Home

 

 

 

 

         

   

     At first they came to Mexico to sort coupons, hiring row upon row of women and girls to sift through millions of coupons redeemed daily by consumers in the United States .

      Although the coupons were printed in English, these Mexican women and girls – the original maquila workers – had no difficulty with the task. Quickly and efficiently they processed the coupons. But while they had little problems, the early years were marked by confusion. Early maquilas were located in old warehouses and office buildings because there were no industrial parks in Mexican border cities. Hiring practices were primitive at best. Human resource directors (then called personnel managers) frequently hired their relatives and acquaintances to jobs they were not qualified to handle.

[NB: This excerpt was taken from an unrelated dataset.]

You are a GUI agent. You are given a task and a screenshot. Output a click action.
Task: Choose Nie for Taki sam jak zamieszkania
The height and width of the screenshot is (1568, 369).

      Meanwhile, customs officials from both the United States and Mexico struggled to understand the new maquila program and its tax regimes. It made for a slow start. By the end of the ‘60s, fewer than 150 companies had registered as maquilas, employing a combined total of about 17,000 workers.

      But despite the problems, the workers handled the labor so well that other companies felt confident enough to branch out, adding processes that required a higher skill level. In fact, in the nearly four decades that the maquila program has existed, Mexican workers have amazed investors with their ability to master whatever task is presented. Today a maquila worker is just as likely to be employed assembling aerospace parts or automobiles as he is manufacturing a high definition television set.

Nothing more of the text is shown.